> _Task goal_: Beginning with the line containing "You are a GUI" and ending at the last line of the records, transcribe each line exactly. Do not include pictures.

:::::

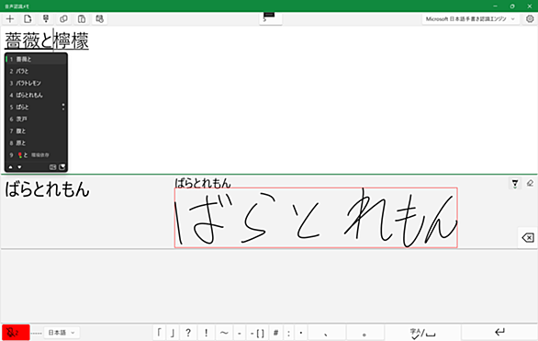This screenshot has width=538, height=341.
Task: Click the copy icon in the toolbar
Action: 63,19
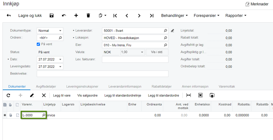Go to the last record icon
Image resolution: width=273 pixels, height=140 pixels.
(x=152, y=16)
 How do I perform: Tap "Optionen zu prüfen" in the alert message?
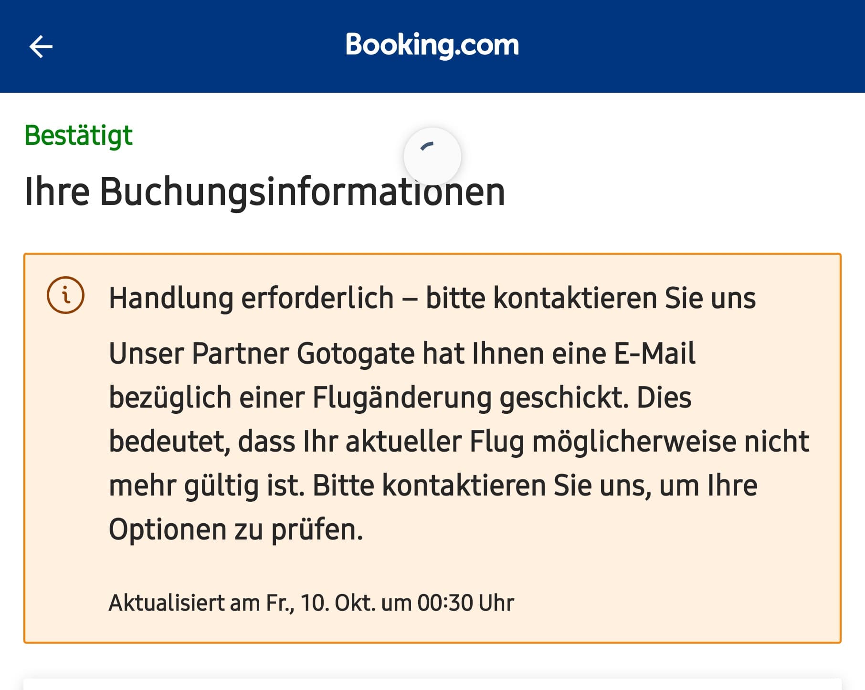pos(236,530)
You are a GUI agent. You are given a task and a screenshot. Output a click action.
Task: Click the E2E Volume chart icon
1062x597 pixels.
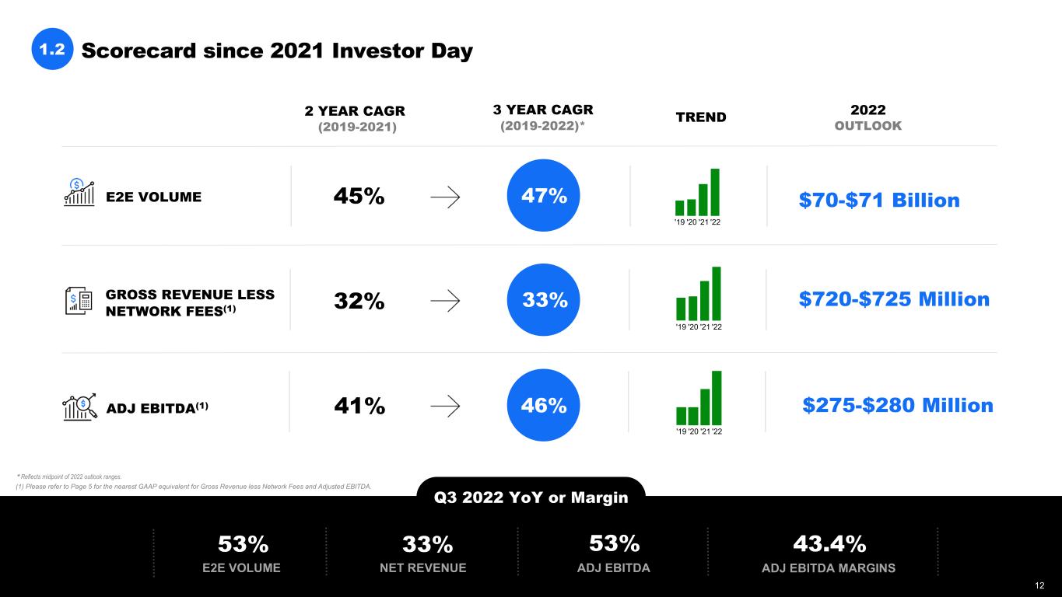[79, 192]
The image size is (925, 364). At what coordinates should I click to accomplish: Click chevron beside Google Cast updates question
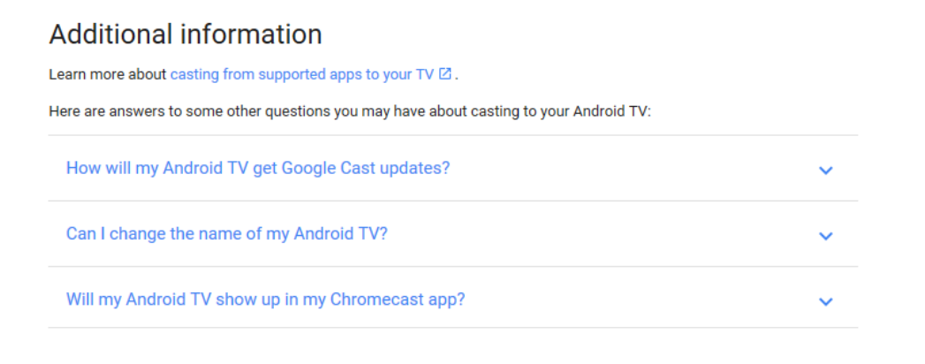pyautogui.click(x=826, y=171)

:::::

> _Solution to the exercise_:
You are a GUI agent. You are given a task and a screenshot. Output a click action.
Task: Click the E2E Volume chart icon
1062x597 pixels.
[79, 192]
The image size is (925, 364). At what coordinates should I click to accomplish: Click chevron beside Google Cast updates question
pyautogui.click(x=826, y=171)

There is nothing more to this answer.